If the graphic isn't updated, all those people will be completely confused. For most users, the explanation in the download section is all they will see (if they even see that) and won't get confused. The graphic update is needed for the Slashdot/MozillaZine crowd, not the casual users.
#9 Fix this regression!
by yodermk
Tuesday April 22nd, 2003 10:45 PM
Please, for the love of all that's good and holy, fix this DOM regression. I was trying to make a XUL game and do some other fun stuff, but something got completely broken last August and still AFAIK hasn't been fixed. My "test cases" worked great in 1.0.x but in more recent builds they're just screwed up.
http://bugzilla.mozilla.org/show_bug.cgi?id=185432
I think Mozilla+XUL has a real possibility as a platform for cross-platform edutainment software, but this bug makes that *completely* impractical. I can't believe no one else has been seriously bitten by it, but there are very few comments attached.
#11 Re: Fix this regression!
by pepejeria
Wednesday April 23rd, 2003 5:15 AM
Boris asks for minimezed testcases. There is a start
#12 Rough day
by Querty
Wednesday April 23rd, 2003 6:13 AM
You know you're in for a rough day when you read "<i>During the freeze, only <b>chickens</b> approved by...</i>" and you are thinking WFT? ;-)

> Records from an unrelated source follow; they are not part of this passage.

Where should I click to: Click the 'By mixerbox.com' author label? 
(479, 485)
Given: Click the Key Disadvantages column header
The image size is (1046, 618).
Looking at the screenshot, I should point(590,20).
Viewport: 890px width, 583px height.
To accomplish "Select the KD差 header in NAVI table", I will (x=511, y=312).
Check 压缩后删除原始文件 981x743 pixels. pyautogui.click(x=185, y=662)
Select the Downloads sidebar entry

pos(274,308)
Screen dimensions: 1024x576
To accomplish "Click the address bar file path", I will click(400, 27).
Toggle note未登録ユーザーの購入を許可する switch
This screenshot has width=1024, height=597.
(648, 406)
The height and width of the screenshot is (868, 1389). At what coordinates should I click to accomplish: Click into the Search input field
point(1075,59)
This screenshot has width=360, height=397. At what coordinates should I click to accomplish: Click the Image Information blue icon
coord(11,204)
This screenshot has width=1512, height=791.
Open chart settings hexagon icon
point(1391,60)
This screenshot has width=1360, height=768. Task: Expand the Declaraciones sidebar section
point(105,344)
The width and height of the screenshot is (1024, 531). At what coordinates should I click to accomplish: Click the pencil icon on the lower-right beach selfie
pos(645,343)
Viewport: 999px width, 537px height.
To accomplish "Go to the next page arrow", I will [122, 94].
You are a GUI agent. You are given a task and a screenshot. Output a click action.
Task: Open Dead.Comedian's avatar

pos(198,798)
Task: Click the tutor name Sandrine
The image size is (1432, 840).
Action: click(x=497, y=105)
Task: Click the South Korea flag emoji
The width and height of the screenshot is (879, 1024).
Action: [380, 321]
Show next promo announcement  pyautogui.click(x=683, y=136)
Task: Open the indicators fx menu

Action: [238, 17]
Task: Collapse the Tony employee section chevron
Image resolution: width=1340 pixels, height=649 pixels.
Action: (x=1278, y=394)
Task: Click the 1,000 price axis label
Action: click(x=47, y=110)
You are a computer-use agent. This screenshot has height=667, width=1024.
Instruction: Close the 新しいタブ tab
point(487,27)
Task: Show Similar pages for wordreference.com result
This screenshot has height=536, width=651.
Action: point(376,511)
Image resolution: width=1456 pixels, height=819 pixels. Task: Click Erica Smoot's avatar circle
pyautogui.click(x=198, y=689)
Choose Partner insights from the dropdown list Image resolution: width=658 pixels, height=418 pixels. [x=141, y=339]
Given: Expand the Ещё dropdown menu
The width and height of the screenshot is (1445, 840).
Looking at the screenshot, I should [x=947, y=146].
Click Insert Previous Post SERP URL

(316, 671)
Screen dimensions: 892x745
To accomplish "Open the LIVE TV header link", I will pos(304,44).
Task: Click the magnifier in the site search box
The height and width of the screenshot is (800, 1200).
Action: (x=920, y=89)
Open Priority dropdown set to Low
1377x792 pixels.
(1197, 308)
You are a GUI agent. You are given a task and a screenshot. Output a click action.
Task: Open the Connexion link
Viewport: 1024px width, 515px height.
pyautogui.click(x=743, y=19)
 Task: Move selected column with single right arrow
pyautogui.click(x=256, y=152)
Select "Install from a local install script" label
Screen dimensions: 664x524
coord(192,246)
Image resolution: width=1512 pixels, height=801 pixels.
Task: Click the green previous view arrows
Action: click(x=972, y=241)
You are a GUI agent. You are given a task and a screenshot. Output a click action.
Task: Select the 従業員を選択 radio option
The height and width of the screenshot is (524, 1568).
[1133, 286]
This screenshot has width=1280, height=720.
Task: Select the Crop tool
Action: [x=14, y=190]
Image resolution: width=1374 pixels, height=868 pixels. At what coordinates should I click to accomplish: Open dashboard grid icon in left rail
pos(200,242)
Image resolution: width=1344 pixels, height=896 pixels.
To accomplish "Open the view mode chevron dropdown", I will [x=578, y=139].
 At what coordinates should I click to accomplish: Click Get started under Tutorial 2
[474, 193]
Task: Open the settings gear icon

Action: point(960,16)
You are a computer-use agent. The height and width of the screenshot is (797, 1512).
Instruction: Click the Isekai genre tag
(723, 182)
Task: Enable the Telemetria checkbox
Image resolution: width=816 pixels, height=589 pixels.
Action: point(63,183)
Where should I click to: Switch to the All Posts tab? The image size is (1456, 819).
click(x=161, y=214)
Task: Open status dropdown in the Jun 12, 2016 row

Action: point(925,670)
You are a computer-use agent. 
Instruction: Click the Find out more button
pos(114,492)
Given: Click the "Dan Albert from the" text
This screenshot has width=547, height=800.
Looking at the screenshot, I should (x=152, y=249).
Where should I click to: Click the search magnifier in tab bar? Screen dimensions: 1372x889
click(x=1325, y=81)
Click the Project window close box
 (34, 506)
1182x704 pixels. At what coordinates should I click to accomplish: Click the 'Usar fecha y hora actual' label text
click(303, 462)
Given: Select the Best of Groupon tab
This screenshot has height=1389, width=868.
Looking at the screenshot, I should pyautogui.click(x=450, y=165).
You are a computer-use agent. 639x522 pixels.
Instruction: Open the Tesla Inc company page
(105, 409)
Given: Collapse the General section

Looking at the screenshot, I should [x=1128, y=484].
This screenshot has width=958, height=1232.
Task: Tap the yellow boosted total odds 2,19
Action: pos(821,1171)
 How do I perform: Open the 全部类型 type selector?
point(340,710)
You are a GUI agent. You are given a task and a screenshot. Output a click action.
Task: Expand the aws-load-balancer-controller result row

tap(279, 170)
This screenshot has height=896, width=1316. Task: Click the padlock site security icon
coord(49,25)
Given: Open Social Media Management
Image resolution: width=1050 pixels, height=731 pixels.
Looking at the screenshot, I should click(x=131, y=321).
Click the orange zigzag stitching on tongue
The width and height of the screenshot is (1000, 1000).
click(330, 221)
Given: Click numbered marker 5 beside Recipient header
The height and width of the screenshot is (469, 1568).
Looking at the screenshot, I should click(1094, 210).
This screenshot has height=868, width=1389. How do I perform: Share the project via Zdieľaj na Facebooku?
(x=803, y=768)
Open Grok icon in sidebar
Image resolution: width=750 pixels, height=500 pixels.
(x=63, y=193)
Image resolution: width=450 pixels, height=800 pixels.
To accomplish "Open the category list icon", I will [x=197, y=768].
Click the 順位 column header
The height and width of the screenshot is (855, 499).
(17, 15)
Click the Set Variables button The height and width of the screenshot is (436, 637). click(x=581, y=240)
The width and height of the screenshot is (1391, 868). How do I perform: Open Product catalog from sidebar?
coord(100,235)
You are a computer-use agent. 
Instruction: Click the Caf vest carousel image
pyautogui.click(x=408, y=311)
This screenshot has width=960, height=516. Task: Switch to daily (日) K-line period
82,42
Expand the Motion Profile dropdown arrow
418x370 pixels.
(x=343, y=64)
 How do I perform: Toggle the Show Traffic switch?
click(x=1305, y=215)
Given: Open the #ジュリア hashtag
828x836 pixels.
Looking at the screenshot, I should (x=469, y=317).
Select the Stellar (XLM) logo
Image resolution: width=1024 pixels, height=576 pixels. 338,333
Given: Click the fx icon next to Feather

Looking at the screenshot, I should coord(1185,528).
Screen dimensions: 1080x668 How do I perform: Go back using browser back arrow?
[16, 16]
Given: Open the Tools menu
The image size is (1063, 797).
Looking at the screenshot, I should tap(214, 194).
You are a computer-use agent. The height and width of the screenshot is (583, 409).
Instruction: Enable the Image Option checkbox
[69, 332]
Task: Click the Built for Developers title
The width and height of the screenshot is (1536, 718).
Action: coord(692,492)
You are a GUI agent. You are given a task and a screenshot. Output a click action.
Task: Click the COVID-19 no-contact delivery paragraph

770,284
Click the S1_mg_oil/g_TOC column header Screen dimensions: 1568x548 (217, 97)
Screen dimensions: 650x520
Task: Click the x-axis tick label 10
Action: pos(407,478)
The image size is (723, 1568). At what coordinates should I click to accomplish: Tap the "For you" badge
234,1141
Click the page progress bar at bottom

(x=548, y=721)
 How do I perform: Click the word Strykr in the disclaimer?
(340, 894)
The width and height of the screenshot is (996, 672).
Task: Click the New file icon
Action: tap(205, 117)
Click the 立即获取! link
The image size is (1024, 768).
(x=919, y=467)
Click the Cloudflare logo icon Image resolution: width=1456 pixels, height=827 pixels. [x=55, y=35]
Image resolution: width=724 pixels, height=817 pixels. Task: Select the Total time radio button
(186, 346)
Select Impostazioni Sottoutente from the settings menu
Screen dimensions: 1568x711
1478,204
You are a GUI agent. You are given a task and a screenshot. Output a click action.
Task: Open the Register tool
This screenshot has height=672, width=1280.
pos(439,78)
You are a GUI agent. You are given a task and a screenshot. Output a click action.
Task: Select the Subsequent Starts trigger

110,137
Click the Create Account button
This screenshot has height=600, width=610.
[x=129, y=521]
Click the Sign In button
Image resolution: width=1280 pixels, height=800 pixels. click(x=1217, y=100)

#14 Separate apps == much more memory usage?
by nick
Wednesday April 23rd, 2003 4:41 PM
If I want to run both a mail app and a browser... won't this mean more memory usage? Why is this move positive for most users like me who do this?
by cgonyea
Wednesday April 23rd, 2003 4:50 PM
Firebird and Thunderbird will run on the GRE. The GRE allows the applications to share what is loaded into memory and only load the pieces of the GRE that aren't already in memory. So you start Firebird and it loads whatever parts of the GRE it needs. Then launch Thunderbird. Thunderbird will share whatever parts of the GRE are already in the memory and only take extra memory for the parts that aren't loaded. Memory consumption running both should be at most what the Mozilla suite uses now and most likely less thanks to the optimization being done with Firebird and Thunderbird.
#16 Is that so?
by nick
Thursday April 24th, 2003 4:45 PM
It seemed to me that GRE would just save some disk-space. Several applications using the same DLLs.
#18 Re: Is that so?
by bzbarsky
Thursday April 24th, 2003 7:24 PM
Yes, but DLLs are shared while running too -- multiple apps can use a single in-memory copy of a DLL.
by nick
Friday April 25th, 2003 11:26 AM
The memory footprint will then be quite similar to the one you get when running two copies of Mozilla with different profiles. Still that seems to be *more* memory (a.k.a. bloat), not less. Other than the in-memory copy of the executables' "text" section, nothing else is shared.
#17 File Not Found Issues
by xerxes
Thursday April 24th, 2003 5:42 PM
Ever since I installed v1.3 I'm having trouble with broken graphics and general 404 issues. For instance, when I submit a quick vote on CNN it comes up File Not Found. Also, graphics links are broken on some sites yet IE loads them fine. I installed v1.4a hoping it would go away but I'm still getting 404's. Anyone else having problems like this?